Semi-Daily Journal Archive

The Blogspot archive of the weblog of J. Bradford DeLong, Professor of Economics and Chair of the PEIS major at U.C. Berkeley, a Research Associate of the National Bureau of Economic Research, and former Deputy Assistant Secretary of the U.S. Treasury.

Sunday, August 27, 2006

Bradford Plumer Talks Sense About Welfare Reform

He writes:

Bradford Plumer: Was Welfare Reform a Fraud? While I was moving, the tenth anniversary of welfare reform came and went without too much fanfare. Many observers simply declared that welfare reform had "worked," because caseloads had declined. But what kind of metric is that? The whole point of reform was to push people off welfare. Of course caseloads were going to decline%--that's what the law did. We should be asking if families are now better off because of it.

I'm sure you can guess my answer but I'll go through the numbers anyway.

Nation-wide, welfare caseloads declined from 4.4 million families in 1996 to about 2 million families today, as states began kicking people off the rolls. So what happened to all of those families? The Urban Institute conducted a massive survey on this, and found that in 2002, of those who left welfare:

  • 57 percent were working (about 40 percent full-time)
  • 26 percent had returned to welfare
  • 14 percent had "no employment income, no working spouse, and no cash welfare or public disability benefits." (Presumably some of these families receive other benefits from America's stingy safety net, such as housing assistance, food stamps, or WIC grants.)

Welfare "reform" has obviously failed the last group, people who by and large are in poor physical and mental health and unable to work. That's about 300,000 families so far, and the number has grown since 2000. Many more families who still receive assistance will likely face a similar situation once they run up against the five-year time limit and get kicked off welfare. That's especially true if Republicans in Congress get their way and pass rules that would make it harder for states to evade these time limits.

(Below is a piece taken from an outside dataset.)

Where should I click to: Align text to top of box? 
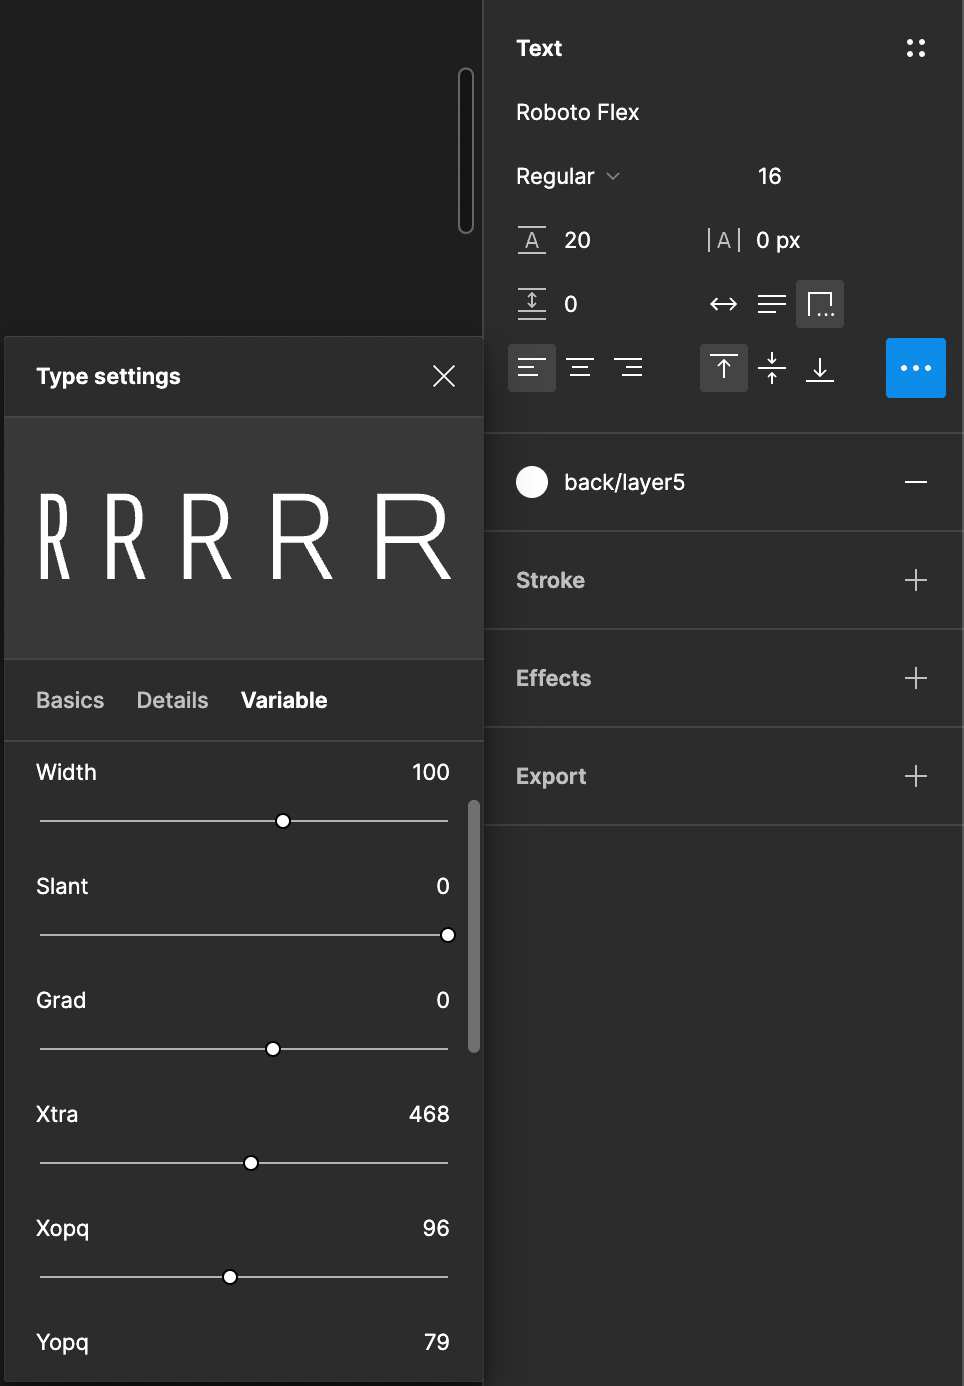(723, 367)
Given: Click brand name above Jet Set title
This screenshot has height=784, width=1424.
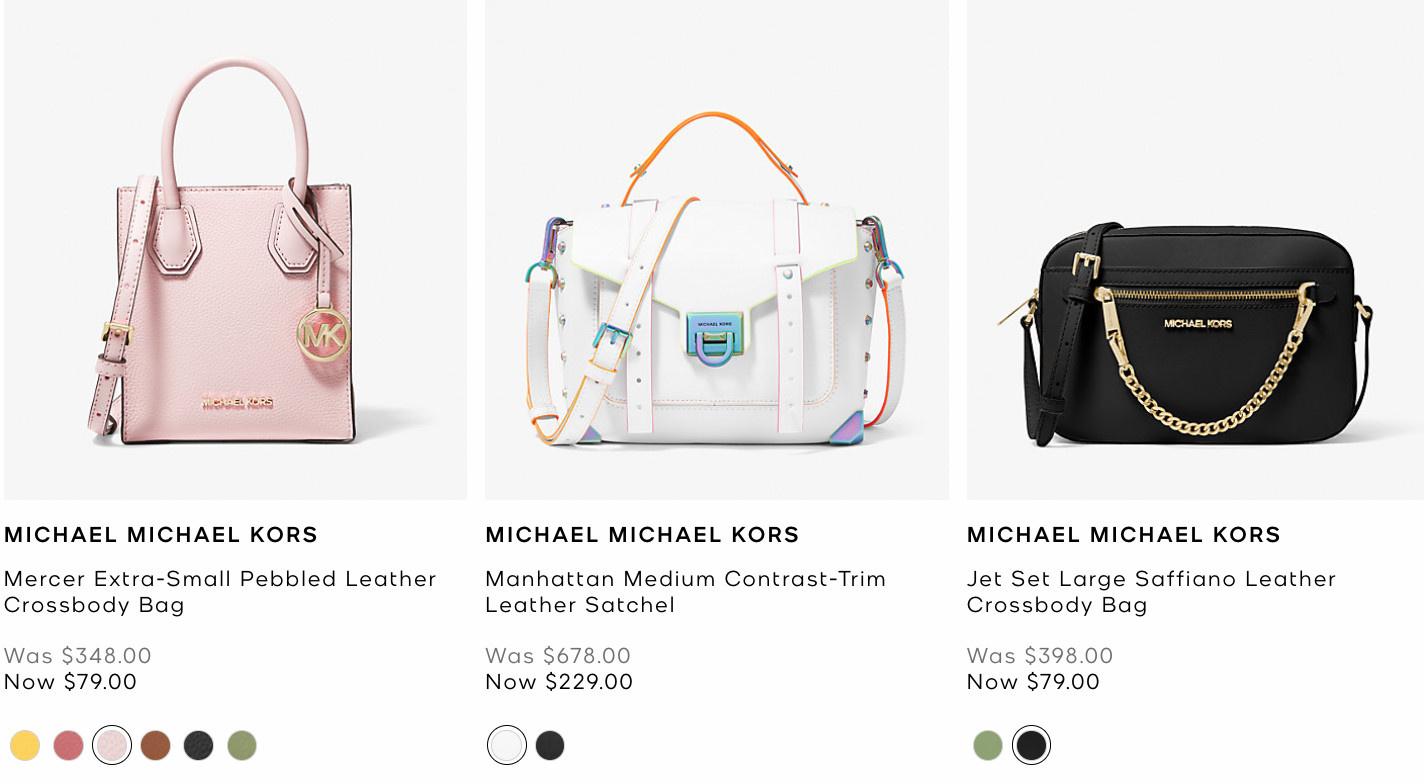Looking at the screenshot, I should tap(1124, 535).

Now consider the first group, those who went back to work. Their median hourly wage was about $8 per hour in 2002, or about $16,000 per year. Many families do better, many do worse. For a single mother, though, that's not enough to raise children on--it's hardly a wonder that the poverty rate among single working mothers increased slightly during the "booming" economy in the late 1990s, as women were pushed off welfare to find jobs that paid little. And those jobs are often precarious; an illness or a broken car can easily mean getting fired, with only a shredded safety net to fall back on.

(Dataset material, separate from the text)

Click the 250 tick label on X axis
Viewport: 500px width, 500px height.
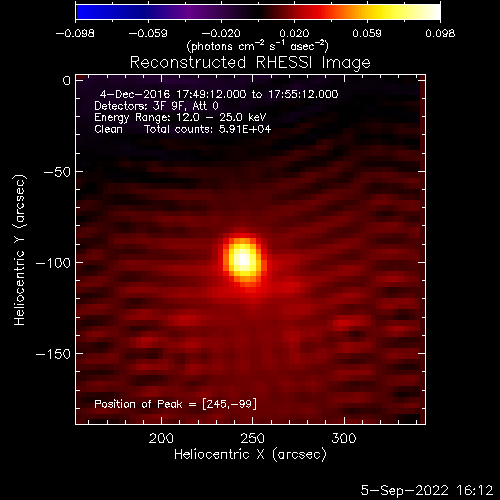coord(252,438)
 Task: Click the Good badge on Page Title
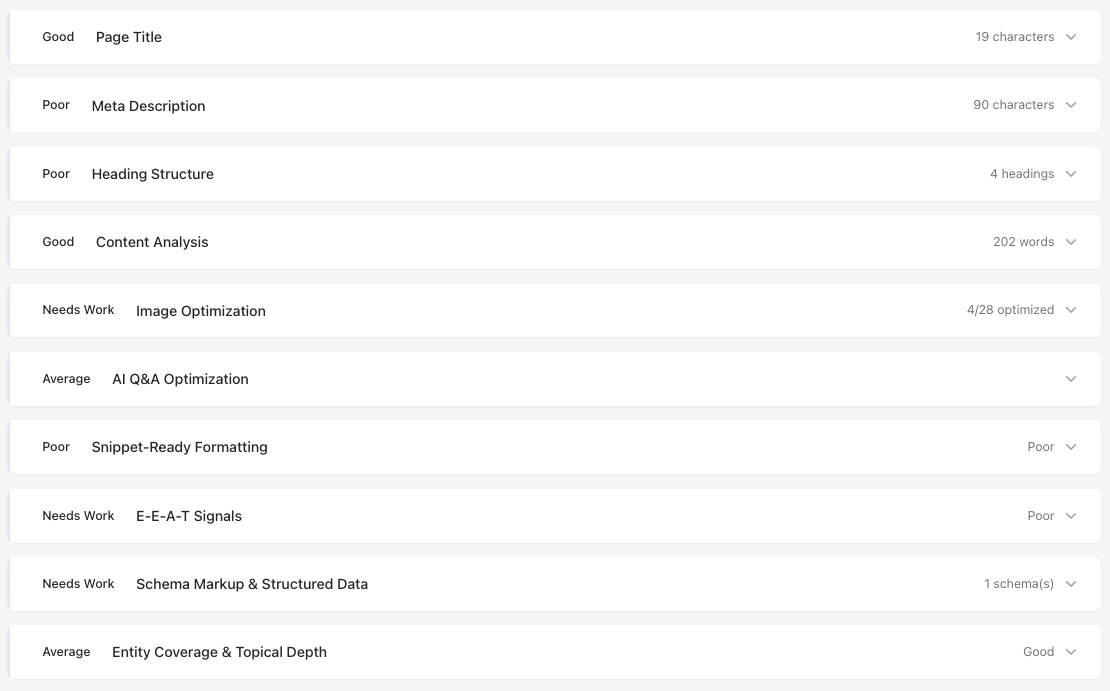pos(58,37)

So has work made families better off? The MDRC has done some valuable case studies on the subject and found that, for instance, in Los Angeles "families were not substantially better off financially, even though many parents went to work." And California has one of the more generous state programs around. The flip-side, too, is that now those parents--many of them single mothers--have less time to spend with their kids and someone has to pay for child care.

And what about the children? Well, in Minnesota, which also has one of the more generous TANF programs in the country, reform "had no overall effect on the elementary school achievement of very young children." (Some disadvantaged children in the state saw gains, although note that Minnesota was one of the few states that spent more under its reformed TANF program than it did under the old AFDC system.) The Urban Institute study also noted that "children's outcomes were largely unchanged" nationwide. Just because welfare reform wasn't nearly as disastrous as critics predicted doesn't mean it's done a lot of good.

And what about poverty reduction? In 1999, after welfare reform plus a roaring economy plus new work-support programs like the EITC, the poverty rate was 11.8 percent, which was... the exact same rate as in 1979, under the "bad old welfare" system. (1979, note, was only two years before the Reagan administration started slashing AFDC benefits). Moreover, the black poverty rate--which "reform" was supposed to help reduce--declined faster in the three years before 1996 than it did in the three years after. So what, exactly, did welfare reform accomplish, apart from pushing people who genuinely need assistance off the rolls and saving the government a few bucks? Many liberals will say that welfare reform can and will be a stunning success story if only we increase the Earned-Income Tax Credit and raise the minimum wage and provide heaps more funds for child care and heaps more money for job-training and so on. Well, no kidding. Cup Noodle makes a great meal if it comes with a side of steak. If people are going to be forced to work then the government should make work pay. If society isn't willing to do this, then cash assistance is the way to go.

One of the few things Brad misses is that TANF froze federal welfare spending at its 1995 level. Under the old system, federal welfare spending would have fallen sharply in the late 1990s as the economy strengthened. Thus by 2000 TANF was, in aggregate, a lot more generous than AFDC would have been.

Brad Plumer. Smart guy.

We fear for his soul as he goes to work for We-Love-Ann-Coulter Weekly.